Correcting Free Energies

  • Low frequencies are generally unreliable. Since these frequencies contribute most to the entropy, they can be a significant source of error.

  • Cramer and Truhlar have proposed moving all the frequencies below a cutoff of 100 cm-1 up to 100 cm-1.

  • cctk.helper_functions.get_corrected_free_energy calculates this corrected “quasiharmonic” free energy.

  • The quasiharmonic free energy is automatically calculated with a cutoff of 100 cm-1 and the temperature that is set in the calculation.

  • You can also calculate the energy manually as shown below. The correction algorithm assumes the same temperature as in Gaussian, so custom temperatures require re-running the Gaussian job.

  • Acknowledgement: Colin Lam

# get data
file = cctk.GaussianFile.read_file("test/static/diiron_complex.out")
ensemble = file.ensemble
molecule = ensemble.molecules[-1]
properties_dict = ensemble.get_properties_dict(molecule)
free_energy = properties_dict["gibbs_free_energy"]
quasiharmonic_free_energy = properties_dict["quasiharmonic_gibbs_free_energy"]
frequencies = properties_dict["frequencies"]  # cm-1

# results
free_energy == -1975.998622                     # hartree
quasiharmonic_free_energy == -1975.9949313424   # hartree

# calculate corrected free energy with a different cutoff or temperature
corrected_free_energy = cctk.helper_functions.get_corrected_free_energy(free_energy, frequencies,
corrected_free_energy == -1975.997664  # hartree

Sorting Ensembles

  • Ensembles can be sorted by property values (e.g., energy).

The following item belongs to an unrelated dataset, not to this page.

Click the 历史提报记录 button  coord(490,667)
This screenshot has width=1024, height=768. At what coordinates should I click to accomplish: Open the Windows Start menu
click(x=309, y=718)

  • The ordering in ensemble.molecules will be updated to reflect the new order.

  • Missing entries are not allowed.

  • Sorting incomparable types will result in an error.

  • The result is a new Ensemble. The underlying objects are not cloned.

sorted_ensemble = ensemble.sort_by("energy", ascending=False)

Lowest Energy Molecules

  • Use ensemble.lowest_molecules(property_name, num=1) to get num Molecules that have the lowest value of property_name.

  • If num is 1, the result is a Molecule. If num is more than 1, the result is a list.

  • Sorting by energy only makes sense for an ConformationalEnsemble, but is not forbidden for an Ensemble.

lowest_energy_molecules = ensemble.lowest_molecules("energy",2)
assert len(lowest_energy_molecules) == 2

lowest_energy_molecule = ensemble.lowest_molecules("energy")
assert isinstance(lowest_energy_molecule, cctk.Molecule)
  • For more complex operations, create a pandas DataFrame, determine the indices of interest, and index the Ensemble to create a sub-Ensemble.